== Raw records
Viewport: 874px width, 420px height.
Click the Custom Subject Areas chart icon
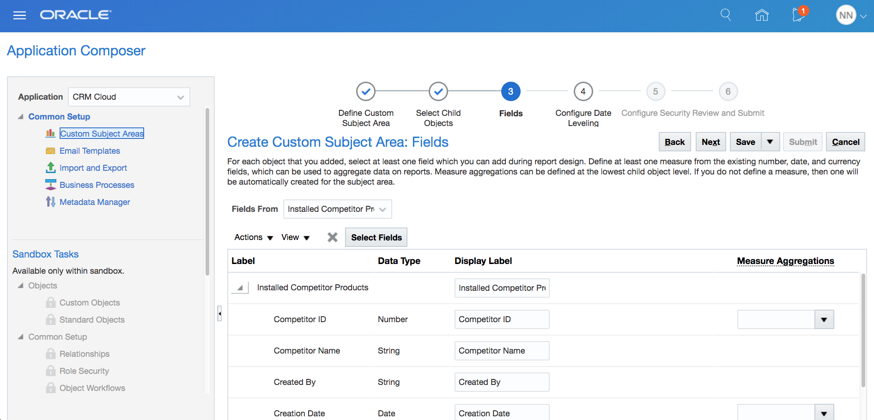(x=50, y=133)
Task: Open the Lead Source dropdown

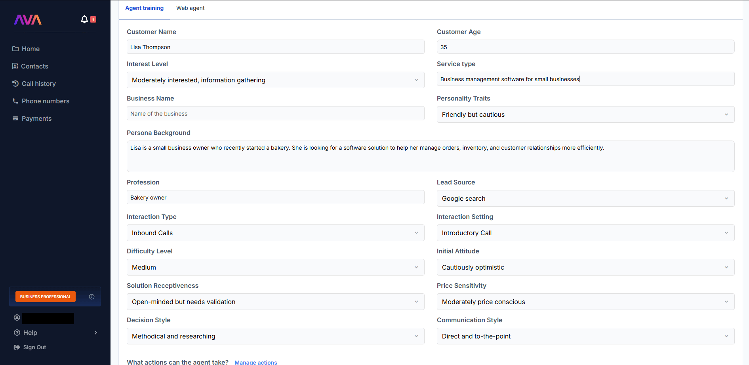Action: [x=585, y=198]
====
== Raw records
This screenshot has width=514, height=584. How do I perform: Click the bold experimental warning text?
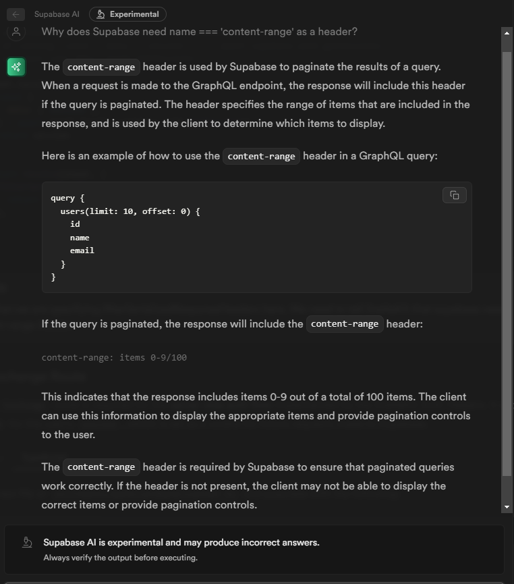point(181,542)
====
== Raw records
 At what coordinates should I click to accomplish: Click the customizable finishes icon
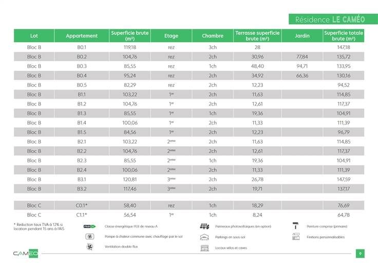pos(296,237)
====
» Exercise details
Turn the part of the material that opens with the line containing "At what coordinates" and closes with the line containing "pos(296,237)" into a JSON list of strings, one string per line, skipping any blank lines and leaving the pictures out.

» Finished answer
[
  " At what coordinates should I click to accomplish: Click the customizable finishes icon",
  "pos(296,237)"
]